- Date formed: 26 June 1988
- Date dissolved: 3 March 1990

People and organisations
- Governor: K. Brahmananda Reddy (1988-90) C. Subramaniam (1990)
- Chief Minister: Sharad Pawar
- Total no. of members: 16 Cabinet ministers (Incl. Chief Minister)
- Member parties: Congress
- Status in legislature: Majority government
- Opposition party: JNP PWP RPI(G)
- Opposition leader: Legislative Assembly: Datta Patil (PWP) (1988, 1989-90) Mrinal Gore (JNP) (1988-89) ; Legislative Council: R. S. Gavai (RPI(G)) (1988) Vitthalrao Hande (PWP) (1988-90);

History
- Election: 1990
- Legislature term: 5 years
- Predecessor: S. Chavan II
- Successor: Pawar III

= Second Pawar ministry =

On resignation of Shankarrao Chavan on 26 June 1988, Sharad Pawar was appointed Chief Minister of Maharashtra for the second time. Pawar formed his second ministry, which continued in office until legislative elections in 1990.

==Government formation==
Pawar had been the State's youngest chief minister from 1978 to 1980, but had since quit Congress to from a separate party. The Pawar-led Indian Congress (Socialist) secured 54 seats in the 1985 legislative elections but his former party maintained its majority. In December 1986, Pawar re-joined Congress, hoping to be made the chief minister. When the incumbent chief minister Shankarrao Chavan was made India's minister of finance, Pawar replaced him.

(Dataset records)
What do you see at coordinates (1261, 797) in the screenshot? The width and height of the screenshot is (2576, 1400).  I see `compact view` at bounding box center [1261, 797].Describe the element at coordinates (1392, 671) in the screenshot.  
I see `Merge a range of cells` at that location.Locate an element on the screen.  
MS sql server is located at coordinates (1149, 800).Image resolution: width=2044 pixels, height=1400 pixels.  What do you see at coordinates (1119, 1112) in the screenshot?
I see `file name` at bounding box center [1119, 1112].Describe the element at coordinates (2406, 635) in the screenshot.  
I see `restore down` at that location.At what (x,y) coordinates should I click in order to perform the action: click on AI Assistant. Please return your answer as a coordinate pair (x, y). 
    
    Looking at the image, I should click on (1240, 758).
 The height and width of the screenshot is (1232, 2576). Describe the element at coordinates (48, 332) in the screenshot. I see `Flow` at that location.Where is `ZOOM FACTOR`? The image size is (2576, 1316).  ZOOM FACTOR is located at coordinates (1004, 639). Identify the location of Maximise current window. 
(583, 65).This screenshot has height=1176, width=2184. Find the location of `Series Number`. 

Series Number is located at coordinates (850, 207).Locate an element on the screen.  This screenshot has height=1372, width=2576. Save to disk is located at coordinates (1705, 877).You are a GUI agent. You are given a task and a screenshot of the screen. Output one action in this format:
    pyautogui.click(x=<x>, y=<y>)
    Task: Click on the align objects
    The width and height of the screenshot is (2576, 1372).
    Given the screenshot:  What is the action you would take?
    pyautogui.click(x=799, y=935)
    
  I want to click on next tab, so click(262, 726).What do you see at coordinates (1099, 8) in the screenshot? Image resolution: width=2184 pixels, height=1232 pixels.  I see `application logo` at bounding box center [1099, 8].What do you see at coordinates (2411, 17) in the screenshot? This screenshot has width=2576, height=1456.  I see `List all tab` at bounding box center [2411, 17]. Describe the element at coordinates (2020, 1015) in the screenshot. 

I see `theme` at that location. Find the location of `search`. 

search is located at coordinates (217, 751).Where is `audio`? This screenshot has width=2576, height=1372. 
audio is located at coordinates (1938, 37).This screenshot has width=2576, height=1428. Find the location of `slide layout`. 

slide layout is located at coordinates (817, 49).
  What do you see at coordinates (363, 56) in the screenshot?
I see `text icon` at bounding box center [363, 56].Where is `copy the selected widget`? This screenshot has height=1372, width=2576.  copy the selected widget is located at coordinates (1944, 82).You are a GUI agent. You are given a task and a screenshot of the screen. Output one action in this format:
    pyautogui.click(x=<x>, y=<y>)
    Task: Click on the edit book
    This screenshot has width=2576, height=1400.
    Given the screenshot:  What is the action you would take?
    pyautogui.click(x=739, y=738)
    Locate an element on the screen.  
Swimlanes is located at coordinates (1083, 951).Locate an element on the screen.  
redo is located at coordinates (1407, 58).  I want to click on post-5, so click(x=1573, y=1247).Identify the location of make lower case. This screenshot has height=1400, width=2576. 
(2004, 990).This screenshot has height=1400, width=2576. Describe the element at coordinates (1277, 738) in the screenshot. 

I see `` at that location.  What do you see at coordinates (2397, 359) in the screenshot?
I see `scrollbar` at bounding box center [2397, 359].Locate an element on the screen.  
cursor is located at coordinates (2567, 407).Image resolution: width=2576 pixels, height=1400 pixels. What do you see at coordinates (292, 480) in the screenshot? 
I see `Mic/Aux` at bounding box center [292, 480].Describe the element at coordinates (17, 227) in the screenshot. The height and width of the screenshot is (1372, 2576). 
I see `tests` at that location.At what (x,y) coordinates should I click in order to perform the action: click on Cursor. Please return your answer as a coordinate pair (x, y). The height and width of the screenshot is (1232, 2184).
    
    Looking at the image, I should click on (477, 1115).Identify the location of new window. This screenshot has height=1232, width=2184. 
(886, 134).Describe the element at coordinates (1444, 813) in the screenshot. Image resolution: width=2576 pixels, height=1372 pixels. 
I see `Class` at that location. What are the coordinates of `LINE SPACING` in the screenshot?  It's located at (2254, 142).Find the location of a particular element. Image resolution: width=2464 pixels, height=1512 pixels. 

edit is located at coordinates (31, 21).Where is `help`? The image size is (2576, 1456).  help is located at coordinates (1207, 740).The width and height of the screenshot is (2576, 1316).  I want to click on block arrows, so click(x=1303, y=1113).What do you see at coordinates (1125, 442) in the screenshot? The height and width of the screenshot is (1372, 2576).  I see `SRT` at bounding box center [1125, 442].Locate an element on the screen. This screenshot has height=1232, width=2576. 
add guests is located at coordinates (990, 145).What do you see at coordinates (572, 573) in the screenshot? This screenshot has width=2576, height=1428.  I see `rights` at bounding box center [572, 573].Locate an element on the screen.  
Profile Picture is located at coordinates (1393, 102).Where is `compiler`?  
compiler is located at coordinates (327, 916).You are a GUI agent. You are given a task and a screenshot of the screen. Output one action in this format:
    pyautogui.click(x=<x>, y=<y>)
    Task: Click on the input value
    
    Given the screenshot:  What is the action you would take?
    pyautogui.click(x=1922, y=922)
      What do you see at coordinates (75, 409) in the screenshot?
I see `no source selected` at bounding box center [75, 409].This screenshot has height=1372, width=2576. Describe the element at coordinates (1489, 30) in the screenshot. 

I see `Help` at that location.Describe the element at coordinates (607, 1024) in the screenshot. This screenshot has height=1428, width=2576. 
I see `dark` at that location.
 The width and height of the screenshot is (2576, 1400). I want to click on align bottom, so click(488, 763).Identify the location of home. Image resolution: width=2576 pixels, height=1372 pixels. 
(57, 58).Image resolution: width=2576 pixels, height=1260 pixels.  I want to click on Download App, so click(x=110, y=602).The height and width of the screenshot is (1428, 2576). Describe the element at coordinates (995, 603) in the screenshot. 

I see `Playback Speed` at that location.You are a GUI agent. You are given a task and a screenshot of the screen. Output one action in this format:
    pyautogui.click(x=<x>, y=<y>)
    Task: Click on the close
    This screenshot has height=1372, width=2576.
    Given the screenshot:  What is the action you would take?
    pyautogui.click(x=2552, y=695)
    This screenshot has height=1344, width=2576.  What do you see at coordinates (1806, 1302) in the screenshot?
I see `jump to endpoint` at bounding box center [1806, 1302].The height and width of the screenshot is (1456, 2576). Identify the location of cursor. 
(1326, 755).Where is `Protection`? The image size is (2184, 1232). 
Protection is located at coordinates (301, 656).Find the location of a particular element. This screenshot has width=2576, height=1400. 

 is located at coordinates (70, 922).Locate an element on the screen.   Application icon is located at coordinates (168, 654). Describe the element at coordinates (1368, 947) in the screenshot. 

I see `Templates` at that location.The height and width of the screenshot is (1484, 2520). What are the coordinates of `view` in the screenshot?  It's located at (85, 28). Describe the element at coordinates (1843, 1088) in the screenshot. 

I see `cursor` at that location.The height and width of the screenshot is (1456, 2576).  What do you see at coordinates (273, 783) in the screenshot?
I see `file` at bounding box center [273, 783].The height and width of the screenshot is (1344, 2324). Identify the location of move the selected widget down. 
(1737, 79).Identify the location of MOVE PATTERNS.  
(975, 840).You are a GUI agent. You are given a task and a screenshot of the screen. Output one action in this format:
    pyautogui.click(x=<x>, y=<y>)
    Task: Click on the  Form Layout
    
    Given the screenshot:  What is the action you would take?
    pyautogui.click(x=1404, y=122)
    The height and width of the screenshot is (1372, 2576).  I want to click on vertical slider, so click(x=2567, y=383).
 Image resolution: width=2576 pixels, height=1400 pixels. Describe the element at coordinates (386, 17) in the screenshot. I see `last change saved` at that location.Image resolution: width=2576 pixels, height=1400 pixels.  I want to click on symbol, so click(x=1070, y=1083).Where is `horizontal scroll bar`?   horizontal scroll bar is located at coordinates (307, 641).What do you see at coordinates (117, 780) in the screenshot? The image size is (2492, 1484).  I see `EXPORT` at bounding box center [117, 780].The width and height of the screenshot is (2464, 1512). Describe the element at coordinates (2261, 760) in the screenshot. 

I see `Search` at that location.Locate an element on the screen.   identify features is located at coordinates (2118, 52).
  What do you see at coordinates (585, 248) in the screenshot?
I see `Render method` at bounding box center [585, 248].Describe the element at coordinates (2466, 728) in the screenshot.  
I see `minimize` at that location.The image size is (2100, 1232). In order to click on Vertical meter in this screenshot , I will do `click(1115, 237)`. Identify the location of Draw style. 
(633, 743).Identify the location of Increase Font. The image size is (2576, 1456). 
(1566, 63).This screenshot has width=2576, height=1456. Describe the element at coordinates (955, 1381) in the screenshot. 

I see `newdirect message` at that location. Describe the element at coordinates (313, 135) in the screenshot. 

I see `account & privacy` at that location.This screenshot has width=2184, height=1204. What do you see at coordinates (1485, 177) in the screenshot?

THE TASK: Update the passage on the second Pawar ministry, starting at "On resignation of" and ending at "Pawar replaced him.", replacing "Shankarrao Chavan" with "S. B. Chavan". These entries were drawn from a separate source.

EXPECTED OUTPUT:
On resignation of S. B. Chavan on 26 June 1988, Sharad Pawar was appointed Chief Minister of Maharashtra for the second time. Pawar formed his second ministry, which continued in office until legislative elections in 1990.

==Government formation==
Pawar had been the State's youngest chief minister from 1978 to 1980, but had since quit Congress to from a separate party. The Pawar-led Indian Congress (Socialist) secured 54 seats in the 1985 legislative elections but his former party maintained its majority. In December 1986, Pawar re-joined Congress, hoping to be made the chief minister. When the incumbent chief minister S. B. Chavan was made India's minister of finance, Pawar replaced him.